Résolution de la vente judiciaire d’un immeuble

Jacques-Eric MARTINOT
Jacques-Eric MARTINOT  - Avocat

A l’issue de l’audience d’adjudication, l’adjudicataire dispose d’un délai de 2 mois pour payer le prix.

L’article L322-12 du Code des procédures civiles d’exécution dispose alors :

« A défaut de versement du prix ou de sa consignation et de paiement des frais, la vente est résolue de plein droit.

L’adjudicataire défaillant est tenu au paiement de la différence entre son enchère et le prix de la revente, si celui-ci est moindre. Il ne peut prétendre à la répétition des sommes qu’il a acquittées. »

Ainsi, au terme d’une procédure de saisie immobilière, le débiteur saisi engage une action sur le fondement de l’article 1654 du Code civil visant à constater et faire prononcer la résolution de la vente forcée de l’immeuble pour défaut de paiement du prix dans le délai de 2 mois à compter de l’adjudication définitive.

La Cour d’appel estime que le droit commun de la vente ne peut s’appliquer en l’espèce et rejettera donc la demande en rappelant leur qualité de vendeur contraint.

La Cour de cassation approuvera ce raisonnement comme suit :

« Selon l’article L. 322-12 du code des procédures civiles d’exécution, à défaut de versement du prix ou de sa consignation et de paiement des frais, la vente est résolue de plein droit.

En application de cet article, ce n’est qu’en l’absence de consignation ou de versement du prix et de paiement des frais à la date où le juge statue que la résolution de la vente peut être constatée, à l’occasion de la procédure de réitération des enchères ou par une action tendant à cette seule résolution.

Ces dispositions, d’ordre public, impliquent que si elle peut être demandée à titre principal en cas de défaut de paiement du prix, la résolution de la vente ne peut l’être que sur le fondement des dispositions spéciales du code des procédures civiles d’exécution, qui dérogent à celles du droit commun de la vente, et tant que le prix de vente n’a pas été payé.
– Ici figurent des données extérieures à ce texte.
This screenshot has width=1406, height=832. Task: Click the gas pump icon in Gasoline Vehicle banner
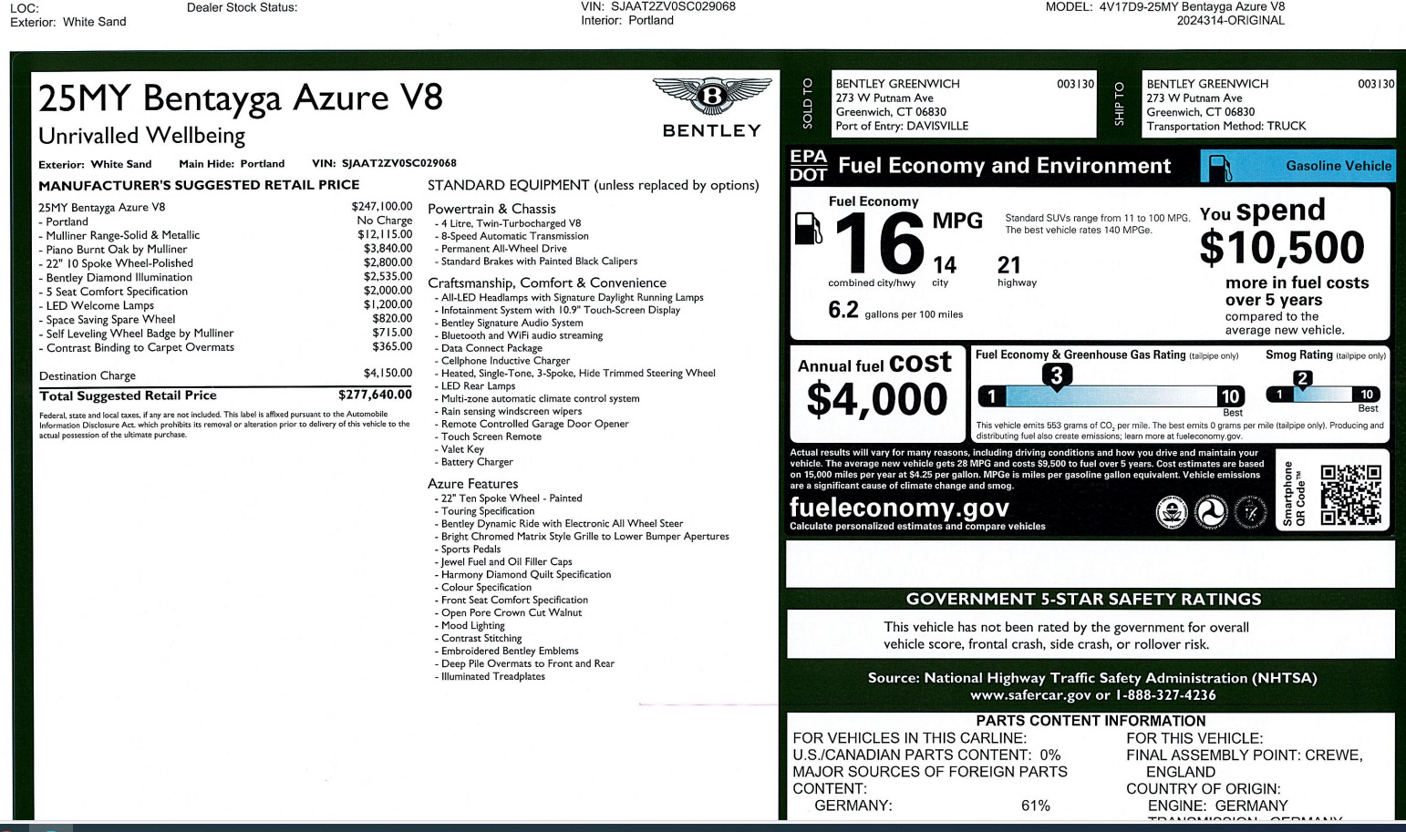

En conséquence, par ce motif de pur droit, substitué à ceux critiqués, dans les conditions prévues par les articles 620, alinéa 1er, et 1015 du code de procédure civile, l’arrêt se trouve légalement justifié.

PAR CES MOTIFS, la Cour :

REJETTE le pourvoi. »

On retiendra essentiellement deux choses, la première est que la résolution de la vente peut être constatée par la procédure de réitération des enchères ou par une action spécifique tendant à ce seul constat. La seconde est que la résolution ne peut que se demander sur les dispositions spéciales du Code des procédures civiles d’exécution et en aucun cas sur le droit commun de la vente.